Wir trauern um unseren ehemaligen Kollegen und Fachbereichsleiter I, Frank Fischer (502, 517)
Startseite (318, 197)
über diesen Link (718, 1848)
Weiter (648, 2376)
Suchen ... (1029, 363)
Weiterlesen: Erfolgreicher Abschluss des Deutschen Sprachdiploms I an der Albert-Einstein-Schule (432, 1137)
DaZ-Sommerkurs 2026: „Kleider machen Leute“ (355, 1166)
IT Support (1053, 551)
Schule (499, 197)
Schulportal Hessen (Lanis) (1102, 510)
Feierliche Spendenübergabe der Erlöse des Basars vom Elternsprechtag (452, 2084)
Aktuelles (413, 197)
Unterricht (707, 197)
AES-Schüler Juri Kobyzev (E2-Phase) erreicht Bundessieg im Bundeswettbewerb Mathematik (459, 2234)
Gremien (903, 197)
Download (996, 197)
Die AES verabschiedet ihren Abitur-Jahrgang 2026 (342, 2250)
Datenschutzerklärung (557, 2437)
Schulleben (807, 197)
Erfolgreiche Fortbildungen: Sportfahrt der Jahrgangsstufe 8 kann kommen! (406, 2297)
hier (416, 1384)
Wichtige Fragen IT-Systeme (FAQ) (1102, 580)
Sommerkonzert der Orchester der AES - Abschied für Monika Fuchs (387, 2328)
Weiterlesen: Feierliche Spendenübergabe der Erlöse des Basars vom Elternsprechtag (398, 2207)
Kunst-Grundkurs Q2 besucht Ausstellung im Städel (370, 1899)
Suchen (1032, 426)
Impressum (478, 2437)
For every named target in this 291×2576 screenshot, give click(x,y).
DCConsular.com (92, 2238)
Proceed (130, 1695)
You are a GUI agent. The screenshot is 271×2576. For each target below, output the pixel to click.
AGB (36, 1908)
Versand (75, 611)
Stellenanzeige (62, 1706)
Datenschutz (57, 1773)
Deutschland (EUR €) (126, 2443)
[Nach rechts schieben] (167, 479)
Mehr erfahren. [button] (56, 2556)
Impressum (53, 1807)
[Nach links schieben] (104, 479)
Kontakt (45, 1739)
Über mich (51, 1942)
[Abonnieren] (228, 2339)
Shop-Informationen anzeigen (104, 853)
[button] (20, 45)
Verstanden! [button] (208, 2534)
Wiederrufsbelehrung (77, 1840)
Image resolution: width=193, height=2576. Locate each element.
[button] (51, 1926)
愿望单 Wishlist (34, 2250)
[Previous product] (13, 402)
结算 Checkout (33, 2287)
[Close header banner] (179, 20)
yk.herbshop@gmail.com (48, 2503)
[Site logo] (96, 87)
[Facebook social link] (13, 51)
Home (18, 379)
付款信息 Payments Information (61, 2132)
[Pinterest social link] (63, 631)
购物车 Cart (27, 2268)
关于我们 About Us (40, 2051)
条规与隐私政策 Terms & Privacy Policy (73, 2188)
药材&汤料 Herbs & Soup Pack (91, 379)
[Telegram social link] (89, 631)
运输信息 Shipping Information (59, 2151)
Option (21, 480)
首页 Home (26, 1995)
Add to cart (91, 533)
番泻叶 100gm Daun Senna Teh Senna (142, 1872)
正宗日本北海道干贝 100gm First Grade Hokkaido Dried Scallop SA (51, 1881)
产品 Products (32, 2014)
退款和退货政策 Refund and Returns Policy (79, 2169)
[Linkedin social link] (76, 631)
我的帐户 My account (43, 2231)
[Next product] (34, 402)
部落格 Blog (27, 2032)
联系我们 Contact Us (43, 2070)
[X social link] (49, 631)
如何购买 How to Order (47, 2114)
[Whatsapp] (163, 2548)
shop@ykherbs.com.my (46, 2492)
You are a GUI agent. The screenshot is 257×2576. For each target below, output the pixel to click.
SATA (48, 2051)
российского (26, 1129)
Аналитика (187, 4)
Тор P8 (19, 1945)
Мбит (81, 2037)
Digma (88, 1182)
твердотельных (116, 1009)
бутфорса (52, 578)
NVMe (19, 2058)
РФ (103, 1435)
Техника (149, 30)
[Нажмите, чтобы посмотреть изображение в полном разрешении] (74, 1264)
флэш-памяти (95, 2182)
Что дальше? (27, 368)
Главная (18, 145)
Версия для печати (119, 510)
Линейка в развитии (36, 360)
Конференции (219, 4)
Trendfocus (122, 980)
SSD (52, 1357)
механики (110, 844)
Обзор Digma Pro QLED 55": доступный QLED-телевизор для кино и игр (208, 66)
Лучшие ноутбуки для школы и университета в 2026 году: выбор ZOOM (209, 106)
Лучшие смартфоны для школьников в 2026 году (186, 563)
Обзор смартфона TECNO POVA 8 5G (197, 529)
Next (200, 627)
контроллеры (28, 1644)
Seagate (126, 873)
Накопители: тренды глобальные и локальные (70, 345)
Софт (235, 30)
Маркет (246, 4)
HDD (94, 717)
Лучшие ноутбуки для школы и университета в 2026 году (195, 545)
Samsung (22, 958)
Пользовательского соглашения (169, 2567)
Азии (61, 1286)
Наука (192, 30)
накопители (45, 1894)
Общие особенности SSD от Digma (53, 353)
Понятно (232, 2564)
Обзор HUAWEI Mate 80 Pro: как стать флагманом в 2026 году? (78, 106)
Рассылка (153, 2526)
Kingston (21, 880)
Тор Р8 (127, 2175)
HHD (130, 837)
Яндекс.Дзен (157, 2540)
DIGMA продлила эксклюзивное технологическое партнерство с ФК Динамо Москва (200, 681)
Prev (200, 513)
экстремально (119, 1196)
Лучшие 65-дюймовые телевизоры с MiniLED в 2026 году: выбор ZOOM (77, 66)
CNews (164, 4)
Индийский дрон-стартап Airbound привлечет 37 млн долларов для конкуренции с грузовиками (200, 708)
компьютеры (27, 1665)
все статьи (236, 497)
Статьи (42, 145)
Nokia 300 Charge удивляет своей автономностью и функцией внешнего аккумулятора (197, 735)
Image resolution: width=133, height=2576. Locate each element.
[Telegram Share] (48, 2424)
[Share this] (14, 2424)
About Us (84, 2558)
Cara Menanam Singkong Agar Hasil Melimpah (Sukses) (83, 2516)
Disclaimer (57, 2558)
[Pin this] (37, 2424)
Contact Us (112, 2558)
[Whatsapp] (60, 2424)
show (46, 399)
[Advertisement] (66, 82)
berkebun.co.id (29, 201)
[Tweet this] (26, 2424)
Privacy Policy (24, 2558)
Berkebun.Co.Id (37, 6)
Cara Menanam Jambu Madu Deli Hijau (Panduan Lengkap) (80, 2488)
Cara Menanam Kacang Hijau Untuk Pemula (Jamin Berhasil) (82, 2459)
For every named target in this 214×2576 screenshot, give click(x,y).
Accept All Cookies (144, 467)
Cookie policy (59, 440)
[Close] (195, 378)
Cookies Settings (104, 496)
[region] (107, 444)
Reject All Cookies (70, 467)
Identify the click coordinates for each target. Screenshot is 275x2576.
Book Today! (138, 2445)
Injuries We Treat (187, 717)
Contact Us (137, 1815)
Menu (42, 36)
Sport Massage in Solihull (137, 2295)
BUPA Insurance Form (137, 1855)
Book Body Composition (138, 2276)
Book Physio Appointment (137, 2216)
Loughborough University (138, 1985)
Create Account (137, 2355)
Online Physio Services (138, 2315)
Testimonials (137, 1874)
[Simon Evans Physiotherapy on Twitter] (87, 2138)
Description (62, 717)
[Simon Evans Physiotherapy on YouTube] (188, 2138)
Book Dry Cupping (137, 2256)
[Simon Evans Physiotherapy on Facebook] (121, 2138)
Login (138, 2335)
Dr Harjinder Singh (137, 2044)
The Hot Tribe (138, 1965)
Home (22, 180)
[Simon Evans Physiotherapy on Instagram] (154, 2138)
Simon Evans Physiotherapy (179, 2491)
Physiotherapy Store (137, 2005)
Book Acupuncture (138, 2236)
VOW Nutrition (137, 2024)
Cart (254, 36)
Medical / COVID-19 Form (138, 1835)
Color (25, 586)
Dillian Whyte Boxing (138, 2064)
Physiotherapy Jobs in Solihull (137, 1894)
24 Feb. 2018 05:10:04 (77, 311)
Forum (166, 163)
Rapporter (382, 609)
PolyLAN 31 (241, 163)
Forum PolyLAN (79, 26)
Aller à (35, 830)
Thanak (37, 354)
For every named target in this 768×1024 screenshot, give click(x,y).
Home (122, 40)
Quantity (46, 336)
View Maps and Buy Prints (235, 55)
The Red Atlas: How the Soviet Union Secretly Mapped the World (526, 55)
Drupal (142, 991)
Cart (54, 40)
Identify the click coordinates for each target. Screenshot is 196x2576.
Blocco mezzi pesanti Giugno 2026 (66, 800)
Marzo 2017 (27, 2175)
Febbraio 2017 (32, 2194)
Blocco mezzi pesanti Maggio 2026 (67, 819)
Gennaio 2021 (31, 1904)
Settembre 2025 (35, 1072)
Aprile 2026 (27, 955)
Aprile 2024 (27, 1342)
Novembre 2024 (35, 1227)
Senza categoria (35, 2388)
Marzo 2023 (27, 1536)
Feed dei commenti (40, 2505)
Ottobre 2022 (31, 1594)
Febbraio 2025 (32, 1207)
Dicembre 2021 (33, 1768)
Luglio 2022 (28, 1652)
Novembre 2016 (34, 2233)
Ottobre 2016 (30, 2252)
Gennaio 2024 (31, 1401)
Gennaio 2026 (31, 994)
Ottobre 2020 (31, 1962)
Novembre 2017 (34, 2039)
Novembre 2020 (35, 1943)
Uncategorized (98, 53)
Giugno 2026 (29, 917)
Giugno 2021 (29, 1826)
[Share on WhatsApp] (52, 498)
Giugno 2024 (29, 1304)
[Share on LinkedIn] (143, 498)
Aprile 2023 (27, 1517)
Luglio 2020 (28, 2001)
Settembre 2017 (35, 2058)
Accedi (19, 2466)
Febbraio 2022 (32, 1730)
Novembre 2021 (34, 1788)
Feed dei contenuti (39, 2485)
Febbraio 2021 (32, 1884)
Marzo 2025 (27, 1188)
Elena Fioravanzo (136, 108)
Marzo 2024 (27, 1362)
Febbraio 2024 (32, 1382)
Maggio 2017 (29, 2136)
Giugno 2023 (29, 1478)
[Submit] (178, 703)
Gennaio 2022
----------
Output the listing verbatim through the "Weiterlesen: Erfolgreicher Abschluss" line.

(Response to this task)
Wir trauern um unseren ehemaligen Kollegen und Fachbereichsleiter I, Frank Fischer (502, 517)
Startseite (318, 197)
über diesen Link (718, 1848)
Weiter (648, 2376)
Suchen ... (1029, 363)
Weiterlesen: Erfolgreicher Abschluss des Deutschen Sprachdiploms I an der Albert-Einstein-Schule (432, 1137)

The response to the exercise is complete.